Relata ainda que a arquitetura da cidade – construída por pessoas escravizadas – foi sendo destruída ao longo do tempo. Nos anos 70, Lúcia conta que o governo militar ateava fogo nas casas das pessoas pobres para fazer com que elas saíssem do local. “E [nos anos 2000] a gente começou a ter as nossas casas seladas e invadidas por eles”, conclui Lúcia, deixando seu ponto de vista crítico ao Projeto Lagoas do Norte, de requalificação urbana e de reassentamento de área da cidade, que propõe retirar aquela população da região que leva o nome do plano para outro bairro da cidade.

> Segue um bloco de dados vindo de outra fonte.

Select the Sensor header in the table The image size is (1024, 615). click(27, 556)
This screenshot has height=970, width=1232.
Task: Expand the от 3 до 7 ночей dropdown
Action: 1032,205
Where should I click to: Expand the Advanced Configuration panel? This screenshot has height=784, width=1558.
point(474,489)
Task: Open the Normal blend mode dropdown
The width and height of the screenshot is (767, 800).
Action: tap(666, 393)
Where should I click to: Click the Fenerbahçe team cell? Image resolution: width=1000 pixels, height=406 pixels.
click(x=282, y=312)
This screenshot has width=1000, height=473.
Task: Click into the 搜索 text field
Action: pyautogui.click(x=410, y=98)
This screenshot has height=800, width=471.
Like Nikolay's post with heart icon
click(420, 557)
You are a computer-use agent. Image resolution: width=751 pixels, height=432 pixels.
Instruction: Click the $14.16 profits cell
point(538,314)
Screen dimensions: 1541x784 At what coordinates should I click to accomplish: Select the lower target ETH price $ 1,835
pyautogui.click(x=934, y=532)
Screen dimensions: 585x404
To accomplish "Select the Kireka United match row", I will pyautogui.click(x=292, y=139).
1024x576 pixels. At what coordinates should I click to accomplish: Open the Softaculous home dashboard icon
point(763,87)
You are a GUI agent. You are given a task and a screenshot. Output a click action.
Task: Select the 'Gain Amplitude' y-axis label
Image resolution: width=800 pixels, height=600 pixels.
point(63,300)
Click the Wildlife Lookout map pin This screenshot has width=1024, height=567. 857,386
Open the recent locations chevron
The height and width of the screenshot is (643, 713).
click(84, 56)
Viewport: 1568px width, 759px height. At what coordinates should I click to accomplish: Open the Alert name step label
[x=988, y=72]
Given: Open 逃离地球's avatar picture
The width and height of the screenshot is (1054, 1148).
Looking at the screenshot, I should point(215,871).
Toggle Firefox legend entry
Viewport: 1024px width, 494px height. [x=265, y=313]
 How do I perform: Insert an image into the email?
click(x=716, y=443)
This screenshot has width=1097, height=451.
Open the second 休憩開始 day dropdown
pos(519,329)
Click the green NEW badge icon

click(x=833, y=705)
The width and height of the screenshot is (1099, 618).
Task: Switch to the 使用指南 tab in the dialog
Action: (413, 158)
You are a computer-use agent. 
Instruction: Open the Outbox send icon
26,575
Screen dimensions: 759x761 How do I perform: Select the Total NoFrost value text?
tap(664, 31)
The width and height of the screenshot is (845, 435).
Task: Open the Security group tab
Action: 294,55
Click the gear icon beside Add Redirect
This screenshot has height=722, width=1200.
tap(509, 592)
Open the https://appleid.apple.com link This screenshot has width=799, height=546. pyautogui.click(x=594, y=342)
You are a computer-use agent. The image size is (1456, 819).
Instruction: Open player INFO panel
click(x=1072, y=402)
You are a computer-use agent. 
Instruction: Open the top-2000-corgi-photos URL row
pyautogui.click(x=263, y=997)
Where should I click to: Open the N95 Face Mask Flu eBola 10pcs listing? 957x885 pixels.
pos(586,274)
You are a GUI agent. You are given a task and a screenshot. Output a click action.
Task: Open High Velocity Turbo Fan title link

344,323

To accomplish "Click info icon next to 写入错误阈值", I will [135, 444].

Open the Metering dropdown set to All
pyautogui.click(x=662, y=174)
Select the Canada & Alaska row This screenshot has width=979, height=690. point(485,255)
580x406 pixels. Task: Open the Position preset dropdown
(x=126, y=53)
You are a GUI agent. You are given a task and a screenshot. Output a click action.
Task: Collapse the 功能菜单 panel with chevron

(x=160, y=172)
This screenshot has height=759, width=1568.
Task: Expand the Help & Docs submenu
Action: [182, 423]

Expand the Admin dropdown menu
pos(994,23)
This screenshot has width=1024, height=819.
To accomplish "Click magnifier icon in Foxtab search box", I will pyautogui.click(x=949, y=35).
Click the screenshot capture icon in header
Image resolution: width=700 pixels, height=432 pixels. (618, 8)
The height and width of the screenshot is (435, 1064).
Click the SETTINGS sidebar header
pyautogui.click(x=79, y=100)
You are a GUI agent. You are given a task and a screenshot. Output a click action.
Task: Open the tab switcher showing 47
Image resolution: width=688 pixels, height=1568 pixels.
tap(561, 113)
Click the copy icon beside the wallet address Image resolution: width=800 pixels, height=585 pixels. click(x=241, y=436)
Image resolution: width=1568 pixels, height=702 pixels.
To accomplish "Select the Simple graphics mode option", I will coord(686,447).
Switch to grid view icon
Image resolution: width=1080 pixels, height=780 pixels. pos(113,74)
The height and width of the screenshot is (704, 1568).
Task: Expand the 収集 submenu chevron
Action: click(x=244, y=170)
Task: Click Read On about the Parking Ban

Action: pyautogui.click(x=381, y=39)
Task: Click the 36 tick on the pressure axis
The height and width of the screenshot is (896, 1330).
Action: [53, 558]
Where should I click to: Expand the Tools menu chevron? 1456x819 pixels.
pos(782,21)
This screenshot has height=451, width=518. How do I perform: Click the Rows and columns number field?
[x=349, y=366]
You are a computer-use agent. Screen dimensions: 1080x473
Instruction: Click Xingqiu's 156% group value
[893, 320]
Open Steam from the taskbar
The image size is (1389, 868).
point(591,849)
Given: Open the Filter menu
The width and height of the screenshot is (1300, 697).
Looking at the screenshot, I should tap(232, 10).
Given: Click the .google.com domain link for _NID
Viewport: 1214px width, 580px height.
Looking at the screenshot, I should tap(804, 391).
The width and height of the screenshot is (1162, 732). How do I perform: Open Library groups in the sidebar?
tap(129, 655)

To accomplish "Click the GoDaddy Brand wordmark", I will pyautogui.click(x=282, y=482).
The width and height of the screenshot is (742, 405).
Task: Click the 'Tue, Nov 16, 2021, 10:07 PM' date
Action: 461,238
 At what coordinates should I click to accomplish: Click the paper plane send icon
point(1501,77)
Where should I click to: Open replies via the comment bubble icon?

“Quando a gente vai falar de racismo ambiental, as pessoas não querem ouvir e ainda acham que a gente é doida”, Maria Lúcia Oliveira
“Se o racismo é negado no Brasil todo, aqui não é diferente”, afirma Lúcia contando que ainda existe uma relação de provincianismo no local, desabafando que é muito difícil encontrar documentos da história dos negros e indígenas. “Os relatos históricos feitos por homens brancos são de dar nojo, quando falam que somos [negros e indígenas] preguiçosos e marginais.” Para ela, o problema continua igual séculos depois e o que a sua comunidade vive na atualidade se chama racismo ambiental. “Quando a gente vai falar de racismo ambiental, as pessoas não querem ouvir e ainda acham que a gente é doida”, comenta Lúcia.
A ativista reclama que, desde que a prefeitura transferiu o tráfego pesado de automóveis, e com a derrubada de árvores, os animais correm para a avenida e morrem atropelados. “A natureza se transforma. Nós temos essa consciência na nossa comunidade. A gente tem que sair por meio da natureza. O animal só come o que precisa. A gente vai acumulando, estragando as coisas na geladeira e negando as coisas para os outros”.
O ser humano é muito mesquinho”, divaga Lúcia e ainda enfatiza: “A primeira coisa que você faz quando quer matar uma pessoa é destruir a sua cultura, para fragilizar ela (sic)”. Essas comunidades (tradicionais) têm uma relação diferente com o meio ambiente e, por isso, conseguem preservar, ao contrário da lógica de explorar e depois ir para outro lugar após já terem dizimado tudo. Lúcia reclama que a cidade de Teresina, mesmo na zona nobre, tem enchentes porque impermeabilizaram o local.
“Eles precisam parar de destruir a natureza. Estão dragando os rios. A gente reflorestou. A mata ciliar é como os nossos cílios. Ela segura a barragem do rio. Eles estão acabando com a dragagem e as árvores estão caindo no rio porque não têm como se sustentar. A parte que nós reflorestamos não tem coroa, está perfeita”, conclui Lúcia.
O racismo não é só um comportamento, mas é um processo histórico e político. No documentário Interfaces do Racismo: racismo ambiental, a socióloga Cindia Brustolin explica que é muito diferente como a sociedade brasileira reage à Quilombolas e Povos Indígenas. Para ela, tudo o que essas comunidades conseguem produzir é desqualificado. E, mesmo quando há uma legislação séria em relação aos empreendimentos, ela não é implantada.
De acordo com a socióloga, nestes mecanismos, o racismo ambiental está presente, ou seja, na não possibilidade de se valorar as coisas da mesma forma que os demais. Apesar desses povos terem toda uma dificuldade de se constituírem como sujeitos de direitos, a sua fala é deslegitimada quando eles exatamente buscam esses direitos.
*Tatiane Matheus é pesquisadora no ClimaInfo e é membro do Grupo de Trabalho Gênero & Clima do Observatório do Clima.